What is required
Duplicate the passage of the breast tissue abstract that opens with the words containing "To investigate the" and closes with "spectral distortion corrections.".

Published Web Location

https://doi.org/10.1118/1.4894724Creative Commons 'BY' version 4.0 license
Abstract

Purpose

To investigate the feasibility of an accurate measurement of water, lipid, and protein composition of breast tissue using a photon-counting spectral computed tomography (CT) with spectral distortion corrections.

Methods

Thirty-eight postmortem breasts were imaged with a cadmium-zinc-telluride-based photon-counting spectral CT system at 100 kV. The energy-resolving capability of the photon-counting detector was used to separate photons into low and high energy bins with a splitting energy of 42 keV. The estimated mean glandular dose for each breast ranged from 1.8 to 2.2 mGy. Two spectral distortion correction techniques were implemented, respectively, on the raw images to correct the nonlinear detector response due to pulse pileup and charge-sharing artifacts. Dual energy decomposition was then used to characterize each breast in terms of water, lipid, and protein content. In the meantime, the breasts were chemically decomposed into their respective water, lipid, and protein components to provide a gold standard for comparison with dual energy decomposition results.

Data segment
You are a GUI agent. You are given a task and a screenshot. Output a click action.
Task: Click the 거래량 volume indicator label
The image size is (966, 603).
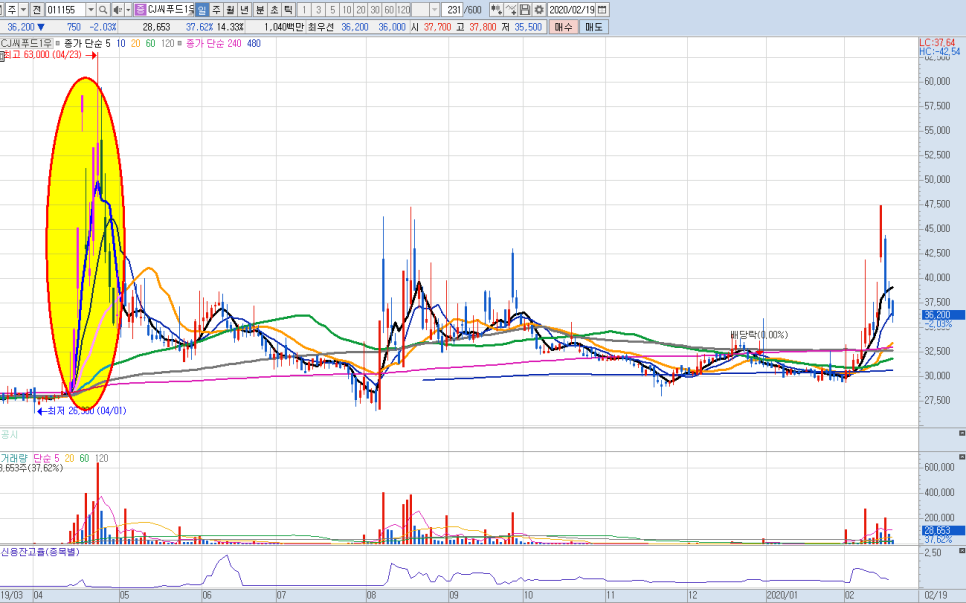pos(16,457)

Output of the task
To investigate the feasibility of an accurate measurement of water, lipid, and protein composition of breast tissue using a photon-counting spectral computed tomography (CT) with spectral distortion corrections.